Mereka lantas lekas mendekat. Saat sampai di teras rumah itu Sastri dan Damar mengenali mobil beserta plat mobil itu. Sastri dan Damar saling pandang. Keduanya sama-sama ingat dengan mobil itu. Mobil yang melaju kencang sembari melindas genangan air, yang membuat baju Sastri dan Damar kotor terkena cipratan air ledok. Pemuda kota itu memanggil keduanya dengan lambaian tangan. Sastri dan Damar lekas semakin mendekat persis di hadapan pemuda itu.
“Mas, Mbak Gorengan, beli gorengannya!”
“Kami bukan gorengan!” kesal Damar karena dipanggil gorengan. Ia pun kembali merasa jika orang kota itu sombong.
“Lah kan jualnya gorengan, masak iya saya panggil kang bakso?” balas pemuda itu santai. “Ayo masuk, hujan!” ajaknya kemudian.
Damar menahan emosinya. Mereka berdua lalu masuk ke rumah besar dengan tampilan mewah yang sederhana. Mewah karena lantainya keramik dan dindingnya berlapis putih. Berbeda dengan rumah mereka yang berlantai tanah dan berdinding berupa batu bata tanpa lapisan.
“Ada apa saja gorengannya?” tanya pemuda itu.
“Ada banyak macam. Pisang goreng, pisang molen, ubi goreng, ubi molen, tape goreng, jemblem, weji, menjes, kacang hijau, tahu berontak isi bihun wortel tidak pedas, tahu berontak isi jamur pedas, tempe mendoan, dan sukun,” terang Sastri.
“Mau semuanya,” ujar pemuda itu santai.
“Satu macam satu begitu?” tanya Sastri memastikan.
“Semuanya dua kotak ini,” jawab pemuda itu.
“Semuanya gorengan yang kami bawa maksudnya?” tanya Damar memastikan.
“Iya, semuanya,” jawab pemuda itu.
“Ada banyak orang di sini, lagi kumpul keluarga,” kata ibu pemuda itu menimpali sembari mendekat.
“Sedang kumpul semua anak dan cucu Uti dari kota jauh, kota besar.
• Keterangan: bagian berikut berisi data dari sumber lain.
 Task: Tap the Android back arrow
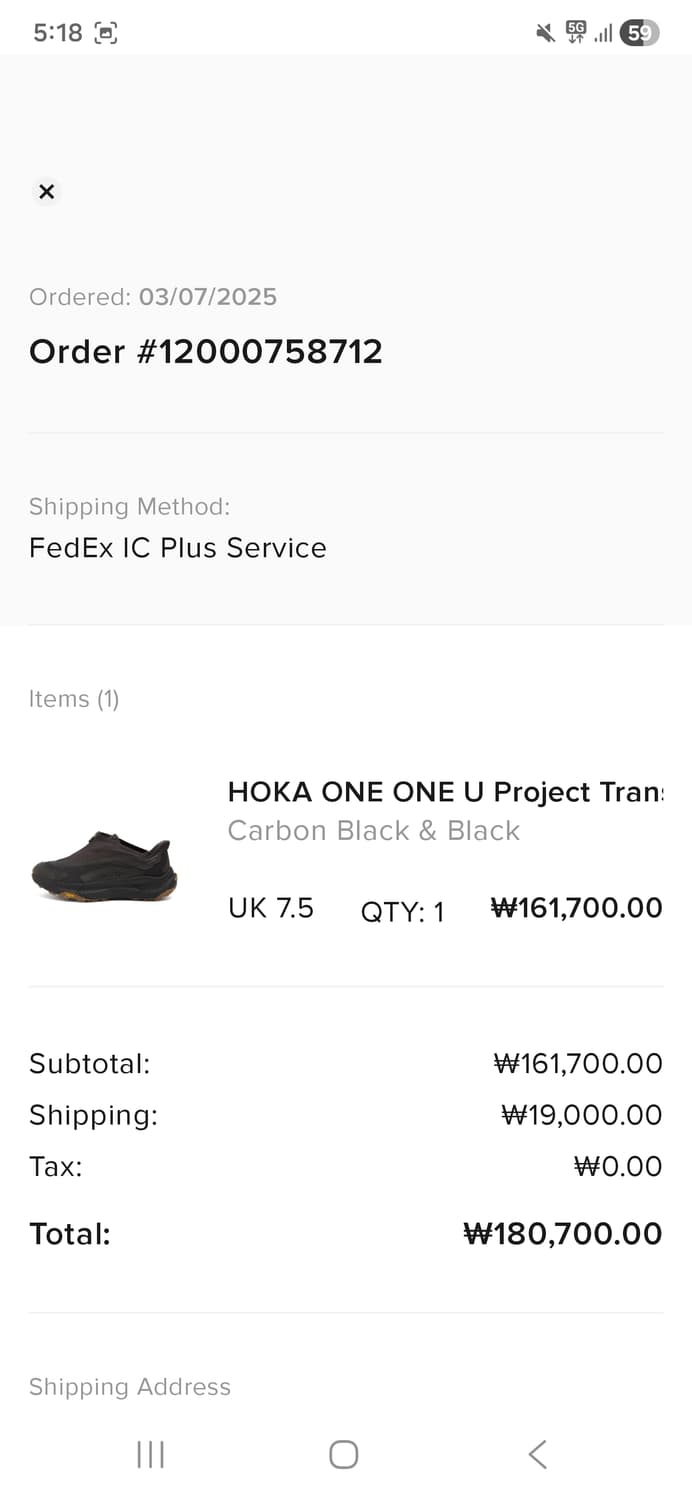(537, 1454)
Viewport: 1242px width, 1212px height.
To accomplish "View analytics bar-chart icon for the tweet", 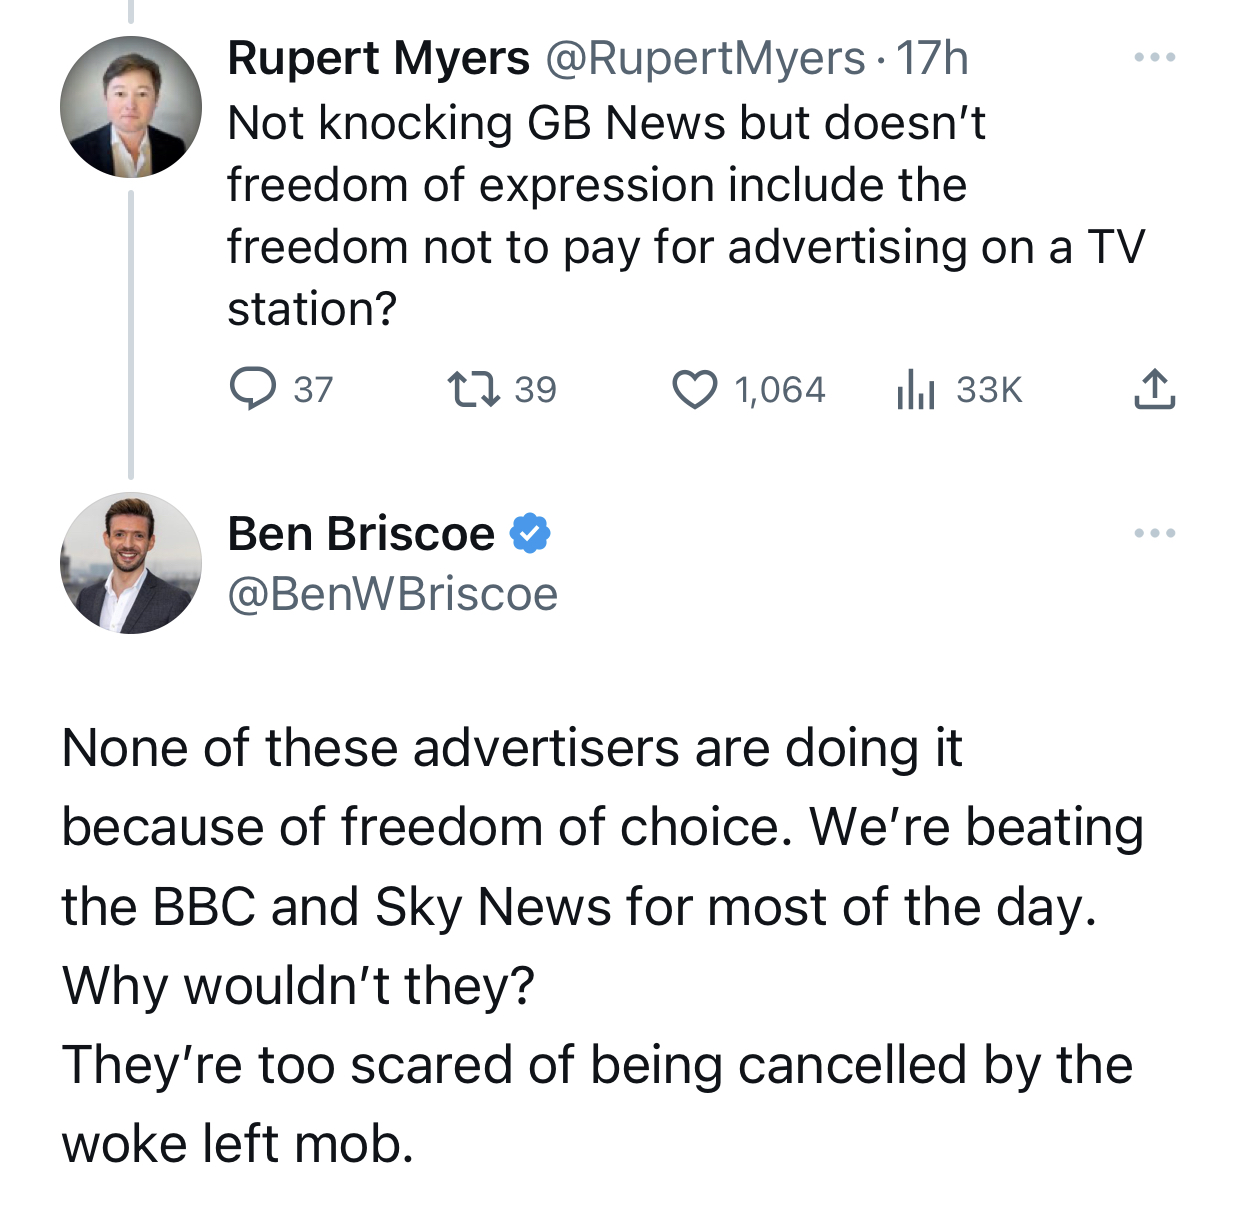I will pos(915,389).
Ini belum datang semua, baru satu keluarga anak saya yang paling bontot,” terang seorang nenek ikut mendekat. Bibir Sastri dan Damar membentuk huruf O tanpa ada cicit kata sembari menatap ke nenek itu.
“Bentar lagi juga pada datang,” kata ibu pemuda itu.
Kemudian Sastri dibantu Damar membungkus semuanya sembari menghitung. Setelah pasti dan dimasukkan ke kantong plastik semua Sastri memberikan gorengannya kepada pemuda itu. Ibu pemuda itu lantas membayarnya.
“Terima kasih,” ucap Sastri lembut setelah menerima uangnya dan mereka hendak pergi.
“Tuh kan datang! Baru juga diomongin!” seru gembira ibu itu.
“Alhamdulillah sudah datang semua!” seru sang nenek lebih gembira. Sastri dan Damar ikut tersenyum merasakan kebahagiaan nenek dan keluarganya itu.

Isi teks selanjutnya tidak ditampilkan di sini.